• If you're funny, we will sleep with you.
  • The best parts of your body don't even know they are attractive. So don't get too knocked out about your six-pack because it's really your earlobes that make us hear the wokka wokka music.
  • Wedding rings need to be sparkly to remind us not to have sex with other people.
  • When you call us a bitch, we take it to mean strong, opinionated, and sassy. When you call us the c-word, you better cross the street.
  • Yes, we want to change how you dress, but it doesn't mean that we're trying to change you. You have the soul of a poet and a really hot ass, but those pleated khakis make you look like our tenth-grade chemistry teacher.

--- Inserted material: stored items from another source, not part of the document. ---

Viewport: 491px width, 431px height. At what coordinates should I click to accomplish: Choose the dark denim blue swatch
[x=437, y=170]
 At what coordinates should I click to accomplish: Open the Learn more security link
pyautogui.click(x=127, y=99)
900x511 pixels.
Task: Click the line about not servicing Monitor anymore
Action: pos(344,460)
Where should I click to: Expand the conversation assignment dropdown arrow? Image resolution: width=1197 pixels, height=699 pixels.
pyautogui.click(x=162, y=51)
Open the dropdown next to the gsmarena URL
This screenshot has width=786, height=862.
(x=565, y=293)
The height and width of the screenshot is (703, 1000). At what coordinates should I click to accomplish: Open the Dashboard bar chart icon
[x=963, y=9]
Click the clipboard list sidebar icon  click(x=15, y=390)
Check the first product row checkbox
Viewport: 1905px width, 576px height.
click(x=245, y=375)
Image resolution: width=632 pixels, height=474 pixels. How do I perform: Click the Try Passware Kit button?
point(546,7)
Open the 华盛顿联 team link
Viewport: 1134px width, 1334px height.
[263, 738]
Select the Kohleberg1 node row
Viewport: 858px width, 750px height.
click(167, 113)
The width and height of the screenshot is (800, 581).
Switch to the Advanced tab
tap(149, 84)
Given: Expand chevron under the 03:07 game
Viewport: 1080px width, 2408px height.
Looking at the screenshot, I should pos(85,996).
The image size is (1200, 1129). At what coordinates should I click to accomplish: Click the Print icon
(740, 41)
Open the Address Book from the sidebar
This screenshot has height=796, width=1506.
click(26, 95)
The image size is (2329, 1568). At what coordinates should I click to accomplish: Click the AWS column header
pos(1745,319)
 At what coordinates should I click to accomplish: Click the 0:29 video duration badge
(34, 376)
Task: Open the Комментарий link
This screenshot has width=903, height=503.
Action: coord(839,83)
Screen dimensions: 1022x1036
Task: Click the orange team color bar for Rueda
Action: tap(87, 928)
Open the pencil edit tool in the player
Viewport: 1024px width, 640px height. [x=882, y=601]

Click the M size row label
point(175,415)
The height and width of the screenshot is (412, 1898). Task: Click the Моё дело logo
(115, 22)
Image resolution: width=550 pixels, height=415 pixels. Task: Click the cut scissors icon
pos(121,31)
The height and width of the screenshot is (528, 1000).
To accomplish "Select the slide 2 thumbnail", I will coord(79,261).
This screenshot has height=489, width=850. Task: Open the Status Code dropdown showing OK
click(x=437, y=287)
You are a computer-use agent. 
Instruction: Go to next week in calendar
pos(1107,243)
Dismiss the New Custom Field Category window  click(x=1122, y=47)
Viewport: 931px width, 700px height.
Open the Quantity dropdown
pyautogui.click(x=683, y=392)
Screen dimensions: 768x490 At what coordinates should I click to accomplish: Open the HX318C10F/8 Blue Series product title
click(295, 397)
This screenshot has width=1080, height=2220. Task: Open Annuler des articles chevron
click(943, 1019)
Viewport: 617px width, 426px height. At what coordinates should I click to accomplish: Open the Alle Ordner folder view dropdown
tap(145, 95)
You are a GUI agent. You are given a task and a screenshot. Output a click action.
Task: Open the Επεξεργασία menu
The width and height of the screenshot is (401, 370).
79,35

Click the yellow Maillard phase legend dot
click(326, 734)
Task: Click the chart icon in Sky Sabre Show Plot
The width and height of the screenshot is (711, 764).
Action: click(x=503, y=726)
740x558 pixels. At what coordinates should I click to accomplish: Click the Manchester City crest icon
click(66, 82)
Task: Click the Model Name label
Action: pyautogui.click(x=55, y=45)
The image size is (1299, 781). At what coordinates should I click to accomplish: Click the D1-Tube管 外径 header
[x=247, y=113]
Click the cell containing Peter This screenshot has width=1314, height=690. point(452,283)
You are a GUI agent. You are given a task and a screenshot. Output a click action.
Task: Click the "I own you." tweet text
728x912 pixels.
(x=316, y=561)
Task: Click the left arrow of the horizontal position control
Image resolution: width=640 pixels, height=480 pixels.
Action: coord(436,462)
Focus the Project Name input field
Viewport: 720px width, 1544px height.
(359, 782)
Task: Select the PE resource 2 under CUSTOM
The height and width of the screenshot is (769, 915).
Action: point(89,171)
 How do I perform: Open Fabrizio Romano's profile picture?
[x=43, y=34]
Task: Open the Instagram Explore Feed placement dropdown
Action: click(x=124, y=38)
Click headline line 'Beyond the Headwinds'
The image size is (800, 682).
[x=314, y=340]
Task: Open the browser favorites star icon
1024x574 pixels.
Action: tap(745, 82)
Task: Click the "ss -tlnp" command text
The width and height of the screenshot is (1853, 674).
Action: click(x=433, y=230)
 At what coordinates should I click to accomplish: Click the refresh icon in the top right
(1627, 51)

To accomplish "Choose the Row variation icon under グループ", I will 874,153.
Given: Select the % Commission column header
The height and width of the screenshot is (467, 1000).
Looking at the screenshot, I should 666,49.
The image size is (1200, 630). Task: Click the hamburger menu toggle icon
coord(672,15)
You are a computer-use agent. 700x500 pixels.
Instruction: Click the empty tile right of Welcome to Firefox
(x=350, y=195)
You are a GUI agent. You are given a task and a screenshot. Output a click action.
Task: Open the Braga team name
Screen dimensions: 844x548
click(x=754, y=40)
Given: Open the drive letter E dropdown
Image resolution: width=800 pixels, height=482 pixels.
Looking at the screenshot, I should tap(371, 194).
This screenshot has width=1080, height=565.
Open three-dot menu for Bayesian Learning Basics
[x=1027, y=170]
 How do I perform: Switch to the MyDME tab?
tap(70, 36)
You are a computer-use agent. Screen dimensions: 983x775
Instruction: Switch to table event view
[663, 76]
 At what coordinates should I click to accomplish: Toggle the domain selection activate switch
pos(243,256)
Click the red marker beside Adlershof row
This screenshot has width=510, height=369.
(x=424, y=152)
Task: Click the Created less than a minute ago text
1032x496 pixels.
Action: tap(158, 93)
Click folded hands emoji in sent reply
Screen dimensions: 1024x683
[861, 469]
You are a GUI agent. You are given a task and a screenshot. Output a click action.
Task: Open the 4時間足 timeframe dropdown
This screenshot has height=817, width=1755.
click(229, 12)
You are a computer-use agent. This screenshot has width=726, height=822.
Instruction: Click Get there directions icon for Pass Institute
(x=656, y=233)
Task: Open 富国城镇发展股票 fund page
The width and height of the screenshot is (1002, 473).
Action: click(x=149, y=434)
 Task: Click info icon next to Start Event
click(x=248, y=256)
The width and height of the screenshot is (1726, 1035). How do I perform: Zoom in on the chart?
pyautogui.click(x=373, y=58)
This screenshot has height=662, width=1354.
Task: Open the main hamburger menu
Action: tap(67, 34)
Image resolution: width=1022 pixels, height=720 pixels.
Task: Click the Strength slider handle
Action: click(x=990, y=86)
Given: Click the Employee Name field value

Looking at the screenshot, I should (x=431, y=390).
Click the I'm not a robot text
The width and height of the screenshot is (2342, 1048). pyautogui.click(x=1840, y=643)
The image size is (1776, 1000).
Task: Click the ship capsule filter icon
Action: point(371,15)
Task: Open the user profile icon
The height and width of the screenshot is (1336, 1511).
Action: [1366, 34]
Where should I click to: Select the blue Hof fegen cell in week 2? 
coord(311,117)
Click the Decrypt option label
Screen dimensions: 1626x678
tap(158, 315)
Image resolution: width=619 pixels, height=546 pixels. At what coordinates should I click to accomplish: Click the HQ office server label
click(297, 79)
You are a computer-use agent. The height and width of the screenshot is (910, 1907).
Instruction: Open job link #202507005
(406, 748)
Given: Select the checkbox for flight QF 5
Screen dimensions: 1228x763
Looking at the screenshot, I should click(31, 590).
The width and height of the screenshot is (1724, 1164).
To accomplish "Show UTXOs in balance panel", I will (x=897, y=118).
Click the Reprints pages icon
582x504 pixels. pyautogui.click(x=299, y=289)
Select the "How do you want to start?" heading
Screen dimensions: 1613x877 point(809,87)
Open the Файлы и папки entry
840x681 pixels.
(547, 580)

  • Women love to be referred to as "m'lady." As in, "Would you like another beer, m'lady?
  • It's the circumference, stupid! The numerical measurement of the bra has nothing to do with the size of our boobs.
  • You say: "I'm intense." We hear: "I'm a psycho."
  • We shave our toes
  • It's sexy when you cook for us. Unless you're wearing an apron. Then it's just weird.
  • We hate the smell of Axe
  • When we say, "Just tell me the truth. I won't get mad," we're totally lying.
  • Our crush on the "bad boy" - the emotionally unavailable commitment-phobe who looks cute on his motorcycle - is fleeting and superficial. We really want the guy who will play Scrabble, hold our hair when we vomit, and love us when we're in our third trimester and weigh a buck ninety.